YOUR ASSIGNMENT >> Starting at the line below holding "Select the 2001/12/08 date link" and stopping at the line holding "Open The Dream", print every line exactly, both ends included, and leave the rest out.

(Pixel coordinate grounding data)
<<<<
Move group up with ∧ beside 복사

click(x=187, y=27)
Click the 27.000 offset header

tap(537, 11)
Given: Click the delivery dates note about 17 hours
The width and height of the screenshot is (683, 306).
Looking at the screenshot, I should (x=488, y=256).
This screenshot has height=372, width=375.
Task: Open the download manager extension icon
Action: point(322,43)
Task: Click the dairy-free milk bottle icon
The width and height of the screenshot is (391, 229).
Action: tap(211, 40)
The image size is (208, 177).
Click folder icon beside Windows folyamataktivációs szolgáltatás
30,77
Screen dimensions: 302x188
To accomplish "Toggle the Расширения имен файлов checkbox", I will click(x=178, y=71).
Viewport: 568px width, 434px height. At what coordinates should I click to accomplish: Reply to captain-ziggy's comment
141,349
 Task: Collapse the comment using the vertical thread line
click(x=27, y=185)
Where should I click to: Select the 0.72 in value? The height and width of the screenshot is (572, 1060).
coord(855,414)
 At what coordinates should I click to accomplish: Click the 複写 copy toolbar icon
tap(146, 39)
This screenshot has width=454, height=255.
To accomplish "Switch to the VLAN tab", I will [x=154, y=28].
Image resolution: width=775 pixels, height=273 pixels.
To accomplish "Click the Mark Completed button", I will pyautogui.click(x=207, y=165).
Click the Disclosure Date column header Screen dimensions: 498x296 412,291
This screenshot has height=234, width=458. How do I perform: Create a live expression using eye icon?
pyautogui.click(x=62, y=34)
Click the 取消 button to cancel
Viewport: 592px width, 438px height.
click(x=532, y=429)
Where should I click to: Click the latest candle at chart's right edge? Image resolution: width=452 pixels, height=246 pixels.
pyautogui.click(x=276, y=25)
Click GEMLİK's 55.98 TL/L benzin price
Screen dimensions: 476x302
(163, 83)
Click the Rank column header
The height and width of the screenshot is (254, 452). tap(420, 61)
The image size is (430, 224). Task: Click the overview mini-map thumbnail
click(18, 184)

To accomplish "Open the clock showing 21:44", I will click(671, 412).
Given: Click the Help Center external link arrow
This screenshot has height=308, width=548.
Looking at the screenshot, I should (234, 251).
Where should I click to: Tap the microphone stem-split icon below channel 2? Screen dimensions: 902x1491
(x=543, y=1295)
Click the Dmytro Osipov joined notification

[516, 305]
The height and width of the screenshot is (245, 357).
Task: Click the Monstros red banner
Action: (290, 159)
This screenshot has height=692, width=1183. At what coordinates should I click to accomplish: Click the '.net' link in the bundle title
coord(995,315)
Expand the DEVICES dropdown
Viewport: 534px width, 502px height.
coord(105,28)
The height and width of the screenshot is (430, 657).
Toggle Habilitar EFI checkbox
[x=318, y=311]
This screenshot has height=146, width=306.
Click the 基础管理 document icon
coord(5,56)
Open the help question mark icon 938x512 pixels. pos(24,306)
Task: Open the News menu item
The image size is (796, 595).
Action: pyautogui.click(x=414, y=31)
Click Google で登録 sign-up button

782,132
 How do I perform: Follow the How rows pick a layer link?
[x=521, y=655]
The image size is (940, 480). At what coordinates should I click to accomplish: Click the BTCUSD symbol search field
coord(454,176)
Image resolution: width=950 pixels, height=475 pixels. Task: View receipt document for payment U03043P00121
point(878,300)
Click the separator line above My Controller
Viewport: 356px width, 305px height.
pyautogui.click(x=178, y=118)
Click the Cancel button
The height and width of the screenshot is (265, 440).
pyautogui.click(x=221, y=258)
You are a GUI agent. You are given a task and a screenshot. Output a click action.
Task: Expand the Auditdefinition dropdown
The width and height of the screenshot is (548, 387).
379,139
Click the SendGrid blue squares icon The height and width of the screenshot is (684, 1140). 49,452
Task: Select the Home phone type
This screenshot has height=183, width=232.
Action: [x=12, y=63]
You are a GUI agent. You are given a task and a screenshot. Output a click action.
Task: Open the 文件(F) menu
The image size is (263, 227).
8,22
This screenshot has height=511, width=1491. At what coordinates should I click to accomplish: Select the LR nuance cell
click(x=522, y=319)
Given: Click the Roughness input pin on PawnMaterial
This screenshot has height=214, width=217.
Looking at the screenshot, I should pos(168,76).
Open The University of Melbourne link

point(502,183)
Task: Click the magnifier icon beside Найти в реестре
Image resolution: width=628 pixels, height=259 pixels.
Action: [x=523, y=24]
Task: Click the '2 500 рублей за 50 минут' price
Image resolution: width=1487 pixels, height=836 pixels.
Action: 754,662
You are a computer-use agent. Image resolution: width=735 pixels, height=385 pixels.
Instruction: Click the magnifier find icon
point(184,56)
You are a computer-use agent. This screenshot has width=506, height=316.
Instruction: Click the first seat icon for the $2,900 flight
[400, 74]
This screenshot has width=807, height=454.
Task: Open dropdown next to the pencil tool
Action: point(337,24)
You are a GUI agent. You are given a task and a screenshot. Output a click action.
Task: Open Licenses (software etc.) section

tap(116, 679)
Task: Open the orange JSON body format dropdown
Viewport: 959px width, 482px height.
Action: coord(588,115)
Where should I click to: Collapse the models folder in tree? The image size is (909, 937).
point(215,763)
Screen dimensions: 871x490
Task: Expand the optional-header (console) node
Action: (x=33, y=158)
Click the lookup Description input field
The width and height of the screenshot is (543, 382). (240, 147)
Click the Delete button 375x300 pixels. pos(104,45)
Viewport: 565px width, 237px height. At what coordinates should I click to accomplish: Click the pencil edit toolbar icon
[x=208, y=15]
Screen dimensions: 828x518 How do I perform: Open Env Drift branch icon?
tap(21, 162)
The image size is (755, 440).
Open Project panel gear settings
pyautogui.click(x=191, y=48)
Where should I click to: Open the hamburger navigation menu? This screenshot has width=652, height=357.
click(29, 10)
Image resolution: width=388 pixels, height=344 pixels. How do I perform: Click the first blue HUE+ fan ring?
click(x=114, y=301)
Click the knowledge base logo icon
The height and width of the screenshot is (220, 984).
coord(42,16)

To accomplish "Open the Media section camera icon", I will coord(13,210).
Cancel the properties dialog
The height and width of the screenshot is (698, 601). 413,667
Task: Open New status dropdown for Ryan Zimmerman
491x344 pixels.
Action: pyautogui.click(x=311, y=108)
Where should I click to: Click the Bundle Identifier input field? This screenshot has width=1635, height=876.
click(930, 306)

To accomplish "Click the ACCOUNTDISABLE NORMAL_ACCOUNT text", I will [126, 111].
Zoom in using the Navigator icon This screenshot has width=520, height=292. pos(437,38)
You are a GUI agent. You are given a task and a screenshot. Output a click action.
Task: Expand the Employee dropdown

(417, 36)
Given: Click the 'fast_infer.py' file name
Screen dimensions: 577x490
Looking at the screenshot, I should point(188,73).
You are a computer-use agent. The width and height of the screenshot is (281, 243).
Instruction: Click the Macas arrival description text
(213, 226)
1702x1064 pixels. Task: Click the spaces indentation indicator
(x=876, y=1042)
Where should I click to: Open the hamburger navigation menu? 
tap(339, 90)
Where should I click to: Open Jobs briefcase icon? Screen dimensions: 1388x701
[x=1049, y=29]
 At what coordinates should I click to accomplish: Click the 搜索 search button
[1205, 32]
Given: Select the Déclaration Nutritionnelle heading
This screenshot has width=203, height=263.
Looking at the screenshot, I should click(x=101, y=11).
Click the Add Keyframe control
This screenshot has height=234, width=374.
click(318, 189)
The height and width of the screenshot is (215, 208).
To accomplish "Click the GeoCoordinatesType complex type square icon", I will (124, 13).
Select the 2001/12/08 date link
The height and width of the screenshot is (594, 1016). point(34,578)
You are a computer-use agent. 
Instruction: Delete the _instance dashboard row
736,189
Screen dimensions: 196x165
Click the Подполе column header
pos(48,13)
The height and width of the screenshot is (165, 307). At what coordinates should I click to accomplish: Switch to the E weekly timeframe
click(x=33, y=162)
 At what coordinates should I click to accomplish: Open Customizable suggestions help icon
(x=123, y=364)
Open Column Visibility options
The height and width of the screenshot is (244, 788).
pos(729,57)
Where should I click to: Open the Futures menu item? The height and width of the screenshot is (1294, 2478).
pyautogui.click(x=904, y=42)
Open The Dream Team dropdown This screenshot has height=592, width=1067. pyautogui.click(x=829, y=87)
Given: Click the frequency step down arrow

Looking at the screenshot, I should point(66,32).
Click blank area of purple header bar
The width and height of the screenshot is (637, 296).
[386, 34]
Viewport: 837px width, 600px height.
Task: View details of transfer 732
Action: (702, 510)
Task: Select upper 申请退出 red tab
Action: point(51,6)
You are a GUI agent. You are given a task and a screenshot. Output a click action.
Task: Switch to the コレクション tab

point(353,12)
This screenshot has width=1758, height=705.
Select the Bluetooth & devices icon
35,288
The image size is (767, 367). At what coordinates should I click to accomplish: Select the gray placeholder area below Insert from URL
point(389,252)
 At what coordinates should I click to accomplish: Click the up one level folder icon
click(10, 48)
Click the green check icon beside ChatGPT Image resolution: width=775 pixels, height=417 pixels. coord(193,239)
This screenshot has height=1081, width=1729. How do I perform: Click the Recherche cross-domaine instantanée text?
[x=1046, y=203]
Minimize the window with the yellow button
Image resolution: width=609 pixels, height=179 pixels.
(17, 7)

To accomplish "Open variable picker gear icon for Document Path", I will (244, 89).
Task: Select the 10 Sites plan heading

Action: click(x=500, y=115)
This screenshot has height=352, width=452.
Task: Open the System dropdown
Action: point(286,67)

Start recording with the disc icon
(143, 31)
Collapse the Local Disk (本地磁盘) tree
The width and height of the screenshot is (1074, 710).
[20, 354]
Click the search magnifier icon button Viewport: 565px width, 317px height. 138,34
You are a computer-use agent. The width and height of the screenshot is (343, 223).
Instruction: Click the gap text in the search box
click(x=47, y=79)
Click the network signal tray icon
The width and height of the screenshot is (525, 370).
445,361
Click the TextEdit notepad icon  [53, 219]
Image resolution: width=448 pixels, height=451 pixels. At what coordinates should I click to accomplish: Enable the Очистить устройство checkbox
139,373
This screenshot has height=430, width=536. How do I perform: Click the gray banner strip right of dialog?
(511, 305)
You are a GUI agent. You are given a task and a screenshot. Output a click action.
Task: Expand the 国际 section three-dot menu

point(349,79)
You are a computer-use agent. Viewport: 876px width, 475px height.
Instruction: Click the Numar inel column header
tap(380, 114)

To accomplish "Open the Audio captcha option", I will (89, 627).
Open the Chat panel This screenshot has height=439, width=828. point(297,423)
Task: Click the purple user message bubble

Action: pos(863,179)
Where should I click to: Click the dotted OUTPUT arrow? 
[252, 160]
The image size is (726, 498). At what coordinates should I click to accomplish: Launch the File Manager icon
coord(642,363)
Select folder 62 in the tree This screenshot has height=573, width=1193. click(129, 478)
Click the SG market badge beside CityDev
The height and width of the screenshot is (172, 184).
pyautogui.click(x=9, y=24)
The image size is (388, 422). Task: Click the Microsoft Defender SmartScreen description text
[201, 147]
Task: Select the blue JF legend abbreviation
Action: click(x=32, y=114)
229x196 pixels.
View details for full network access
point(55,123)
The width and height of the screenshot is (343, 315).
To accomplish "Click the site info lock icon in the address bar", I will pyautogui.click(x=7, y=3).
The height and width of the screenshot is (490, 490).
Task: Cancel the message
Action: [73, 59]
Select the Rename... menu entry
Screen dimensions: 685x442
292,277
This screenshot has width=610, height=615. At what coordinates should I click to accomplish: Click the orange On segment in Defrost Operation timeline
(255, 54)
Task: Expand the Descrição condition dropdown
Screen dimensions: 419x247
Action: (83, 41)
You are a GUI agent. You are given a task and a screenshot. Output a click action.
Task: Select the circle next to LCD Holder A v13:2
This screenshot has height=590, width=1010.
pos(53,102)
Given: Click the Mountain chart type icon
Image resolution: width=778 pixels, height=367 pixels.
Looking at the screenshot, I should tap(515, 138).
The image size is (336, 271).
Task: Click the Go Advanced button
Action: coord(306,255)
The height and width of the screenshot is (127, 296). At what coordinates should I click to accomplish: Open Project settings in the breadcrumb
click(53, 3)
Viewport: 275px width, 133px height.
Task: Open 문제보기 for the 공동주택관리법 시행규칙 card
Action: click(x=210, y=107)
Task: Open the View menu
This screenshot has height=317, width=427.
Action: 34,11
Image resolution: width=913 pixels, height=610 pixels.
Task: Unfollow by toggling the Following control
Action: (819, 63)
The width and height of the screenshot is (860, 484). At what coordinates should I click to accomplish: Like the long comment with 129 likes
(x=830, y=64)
>>>>
YOUR RESPONSE >>
Select the 2001/12/08 date link
The height and width of the screenshot is (594, 1016). point(34,578)
You are a computer-use agent. 
Instruction: Delete the _instance dashboard row
736,189
Screen dimensions: 196x165
Click the Подполе column header
pos(48,13)
The height and width of the screenshot is (165, 307). At what coordinates should I click to accomplish: Switch to the E weekly timeframe
click(x=33, y=162)
 At what coordinates should I click to accomplish: Open Customizable suggestions help icon
(x=123, y=364)
Open Column Visibility options
The height and width of the screenshot is (244, 788).
pos(729,57)
Where should I click to: Open the Futures menu item? The height and width of the screenshot is (1294, 2478).
pyautogui.click(x=904, y=42)
Open The Dream Team dropdown This screenshot has height=592, width=1067. pyautogui.click(x=829, y=87)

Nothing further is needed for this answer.